Doesn’t that just give you chills? I get goosebumps every time that I read it. At the same time it thrills me. These are not my lineal ancestors. If anything, my family history suggests most of my lineal ancestors were responsible for helping to drive the Saints out onto the plains to begin with. Yet, my personal history shows how the past does not determine the future. My lineal ancestors likely would not imagine that their descendants would join the Saints. Whatever the vagaries of blood, those brave men and women on the plains are my spiritual ancestors. And they were willing to do everything imaginable, to suffer starvation, disease, poverty and even death for the Kingdom of God. Their blood, their sweat, their tears, their lives, their fortunes, and their sacred honor, everything they had and everything they were and everything they ever would be was laid upon the altars of God. Well could they honestly and joyfully sing:
‘Tis better far for us to strive
Our useless cares from us to drive;
Do this, and joy your hearts will swell—
All is well! All is well!And should we die before our journey’s through
The Story of “Come, Come, Ye Saints.”
Happy day! All is well!
We then are free from toil and sorrow too;
With the just we shall dwell.
This is what I have come to love and celebrate on Pioneer Day. It has nothing to do with the gauche and gaudy parades and flag-waving that so often makes Pioneer Day ironically feel like Fourth of July, Part Duex. I love the unwillingness to submit, the tenacity of faith, and the dogged determination to never break no matter what Hell and Earth arrayed against them that the Saints had. I love that they climbed out of the gutter, out of the grave that the people of the United States of America repeatedly tried to put the Saints into, and established the Kingdom of God ever more firmly and powerfully. While I knew what sacred geography was intellectually I did not understand it emotionally until I walked Temple Square. There I saw how those refugees, those illegal immigrants, those targets for extermination had transformed the arid mountain desert they discovered and in fulfillment of the ancient Prophet Isaiah’s words, through their dedication and hard work, caused that desert to “rejoice, and blossom as the rose.” (Isaiah 35:1-10)

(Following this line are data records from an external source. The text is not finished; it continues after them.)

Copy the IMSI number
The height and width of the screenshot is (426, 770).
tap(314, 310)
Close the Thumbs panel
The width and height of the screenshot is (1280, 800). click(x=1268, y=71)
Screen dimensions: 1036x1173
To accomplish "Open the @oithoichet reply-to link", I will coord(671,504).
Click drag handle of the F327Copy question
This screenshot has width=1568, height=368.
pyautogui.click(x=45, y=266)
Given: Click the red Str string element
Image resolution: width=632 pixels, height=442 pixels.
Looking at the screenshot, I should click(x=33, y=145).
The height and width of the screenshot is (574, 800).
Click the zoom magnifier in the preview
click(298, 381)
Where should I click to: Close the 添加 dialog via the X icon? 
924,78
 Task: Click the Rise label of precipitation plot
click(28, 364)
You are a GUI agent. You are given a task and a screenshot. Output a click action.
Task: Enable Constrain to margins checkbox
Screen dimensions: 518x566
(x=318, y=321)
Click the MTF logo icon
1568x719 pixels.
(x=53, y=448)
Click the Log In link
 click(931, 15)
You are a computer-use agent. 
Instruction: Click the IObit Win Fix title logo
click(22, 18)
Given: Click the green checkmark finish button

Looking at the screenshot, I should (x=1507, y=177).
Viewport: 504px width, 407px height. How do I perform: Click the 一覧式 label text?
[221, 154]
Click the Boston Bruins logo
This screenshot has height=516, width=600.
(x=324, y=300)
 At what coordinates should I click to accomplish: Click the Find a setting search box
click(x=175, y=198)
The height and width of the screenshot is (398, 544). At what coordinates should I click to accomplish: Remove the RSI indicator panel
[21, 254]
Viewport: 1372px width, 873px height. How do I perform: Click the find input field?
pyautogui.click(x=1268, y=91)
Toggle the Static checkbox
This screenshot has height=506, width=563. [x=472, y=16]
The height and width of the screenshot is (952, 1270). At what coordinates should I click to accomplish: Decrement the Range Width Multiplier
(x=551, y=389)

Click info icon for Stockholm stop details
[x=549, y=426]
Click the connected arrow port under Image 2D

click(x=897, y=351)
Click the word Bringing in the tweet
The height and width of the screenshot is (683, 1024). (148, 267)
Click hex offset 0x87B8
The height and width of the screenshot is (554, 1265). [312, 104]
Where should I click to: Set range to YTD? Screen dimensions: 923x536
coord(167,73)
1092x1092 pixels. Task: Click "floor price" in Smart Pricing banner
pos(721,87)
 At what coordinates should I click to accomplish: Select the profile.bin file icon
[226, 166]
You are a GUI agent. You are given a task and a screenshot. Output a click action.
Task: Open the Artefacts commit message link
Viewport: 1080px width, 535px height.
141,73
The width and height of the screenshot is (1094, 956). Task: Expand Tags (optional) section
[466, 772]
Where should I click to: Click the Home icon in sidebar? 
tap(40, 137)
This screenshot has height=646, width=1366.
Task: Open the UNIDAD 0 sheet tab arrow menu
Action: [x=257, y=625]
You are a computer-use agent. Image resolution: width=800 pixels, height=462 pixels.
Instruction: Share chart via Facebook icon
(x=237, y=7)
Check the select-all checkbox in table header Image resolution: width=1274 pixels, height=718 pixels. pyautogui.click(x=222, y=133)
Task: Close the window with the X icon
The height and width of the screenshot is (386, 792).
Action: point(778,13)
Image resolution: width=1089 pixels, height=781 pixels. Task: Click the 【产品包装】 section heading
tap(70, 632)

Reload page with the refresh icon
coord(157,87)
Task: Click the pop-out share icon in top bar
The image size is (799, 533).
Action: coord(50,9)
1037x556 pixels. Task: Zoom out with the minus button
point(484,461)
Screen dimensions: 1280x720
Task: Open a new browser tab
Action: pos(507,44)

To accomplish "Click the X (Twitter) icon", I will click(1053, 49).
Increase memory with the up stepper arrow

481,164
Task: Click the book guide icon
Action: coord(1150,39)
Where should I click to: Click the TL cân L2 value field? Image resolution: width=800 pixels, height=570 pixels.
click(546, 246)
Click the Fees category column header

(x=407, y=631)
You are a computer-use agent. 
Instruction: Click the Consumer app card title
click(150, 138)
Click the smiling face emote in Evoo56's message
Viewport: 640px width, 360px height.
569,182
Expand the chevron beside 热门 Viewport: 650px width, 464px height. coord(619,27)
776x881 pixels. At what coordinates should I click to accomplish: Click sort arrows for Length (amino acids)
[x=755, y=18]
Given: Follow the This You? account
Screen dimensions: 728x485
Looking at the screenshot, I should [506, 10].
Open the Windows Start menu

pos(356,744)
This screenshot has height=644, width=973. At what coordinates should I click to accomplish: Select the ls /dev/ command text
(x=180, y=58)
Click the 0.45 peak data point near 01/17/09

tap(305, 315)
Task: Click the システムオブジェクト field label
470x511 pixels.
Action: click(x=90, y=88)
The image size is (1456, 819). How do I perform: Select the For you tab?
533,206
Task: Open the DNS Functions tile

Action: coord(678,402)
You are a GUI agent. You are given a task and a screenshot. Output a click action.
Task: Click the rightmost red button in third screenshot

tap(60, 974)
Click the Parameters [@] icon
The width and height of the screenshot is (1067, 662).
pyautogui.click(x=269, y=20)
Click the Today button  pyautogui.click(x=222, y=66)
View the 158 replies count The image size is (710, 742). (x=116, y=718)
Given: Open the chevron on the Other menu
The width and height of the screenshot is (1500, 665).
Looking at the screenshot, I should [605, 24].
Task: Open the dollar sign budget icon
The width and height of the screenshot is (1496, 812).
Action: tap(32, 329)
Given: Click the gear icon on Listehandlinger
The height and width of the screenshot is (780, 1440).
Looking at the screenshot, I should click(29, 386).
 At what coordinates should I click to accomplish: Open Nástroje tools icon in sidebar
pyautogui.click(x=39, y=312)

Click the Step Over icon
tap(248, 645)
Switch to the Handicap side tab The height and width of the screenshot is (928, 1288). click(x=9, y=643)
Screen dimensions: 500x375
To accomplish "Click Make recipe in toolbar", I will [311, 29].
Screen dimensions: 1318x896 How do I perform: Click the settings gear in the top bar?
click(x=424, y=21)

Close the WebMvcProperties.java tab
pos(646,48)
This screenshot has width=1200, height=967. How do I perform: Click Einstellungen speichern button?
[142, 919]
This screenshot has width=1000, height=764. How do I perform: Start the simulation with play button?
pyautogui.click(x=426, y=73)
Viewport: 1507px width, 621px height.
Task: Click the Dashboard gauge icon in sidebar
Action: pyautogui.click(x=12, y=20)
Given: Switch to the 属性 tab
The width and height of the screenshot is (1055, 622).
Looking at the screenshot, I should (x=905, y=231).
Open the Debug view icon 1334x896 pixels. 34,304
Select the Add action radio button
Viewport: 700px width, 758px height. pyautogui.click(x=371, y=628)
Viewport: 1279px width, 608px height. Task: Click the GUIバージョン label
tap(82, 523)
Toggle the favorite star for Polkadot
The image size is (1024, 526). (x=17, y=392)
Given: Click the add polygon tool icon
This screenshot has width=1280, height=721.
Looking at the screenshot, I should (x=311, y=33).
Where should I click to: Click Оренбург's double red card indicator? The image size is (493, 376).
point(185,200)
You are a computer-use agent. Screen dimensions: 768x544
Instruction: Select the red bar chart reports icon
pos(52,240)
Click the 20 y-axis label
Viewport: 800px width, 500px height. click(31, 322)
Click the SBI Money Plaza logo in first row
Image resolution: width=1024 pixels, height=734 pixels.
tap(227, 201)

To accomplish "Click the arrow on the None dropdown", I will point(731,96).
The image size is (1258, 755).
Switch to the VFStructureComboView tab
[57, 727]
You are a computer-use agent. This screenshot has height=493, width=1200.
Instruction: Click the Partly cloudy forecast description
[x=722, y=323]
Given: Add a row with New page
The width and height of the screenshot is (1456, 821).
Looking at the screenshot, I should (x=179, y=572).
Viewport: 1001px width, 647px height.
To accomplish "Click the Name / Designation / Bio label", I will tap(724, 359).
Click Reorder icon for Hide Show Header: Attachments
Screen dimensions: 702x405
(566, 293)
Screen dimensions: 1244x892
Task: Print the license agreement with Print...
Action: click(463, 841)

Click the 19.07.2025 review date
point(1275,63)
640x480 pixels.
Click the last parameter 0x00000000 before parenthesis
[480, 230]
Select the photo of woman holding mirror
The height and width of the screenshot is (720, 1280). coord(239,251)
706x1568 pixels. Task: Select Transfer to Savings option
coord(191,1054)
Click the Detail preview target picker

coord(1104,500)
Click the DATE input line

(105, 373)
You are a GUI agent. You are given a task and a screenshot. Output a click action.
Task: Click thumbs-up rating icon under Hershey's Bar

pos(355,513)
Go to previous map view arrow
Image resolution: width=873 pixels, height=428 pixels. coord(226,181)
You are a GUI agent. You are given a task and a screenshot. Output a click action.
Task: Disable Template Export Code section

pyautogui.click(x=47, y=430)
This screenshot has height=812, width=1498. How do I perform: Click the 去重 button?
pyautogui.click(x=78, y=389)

How could I not love these people? How could I not love what they built?
It is upon the shoulders and in the shadows of these giants that we stand today. They would not bend, not would not budge, they would not break. In the immortal words of President John Taylor, for them it was, “The Kingdom of God or Nothing!” We not only continue their legacy, we continue their work in building the Kingdom of God upon the Earth. The stone rolls forth until it shall fill the whole Earth and we all have our part to play in moving it forward. With Brigham, I proclaim, “Come, calm or strife, turmoil or peace, life or death, in the name of Israel’s God I mean to conquer or die trying.” And, if I should die before the work of God is finished, I pray that I will be able to honorably echo the last words of “Wee Granny” Mary Murray Murdoch and justly claim that, “I died with my face toward Zion.”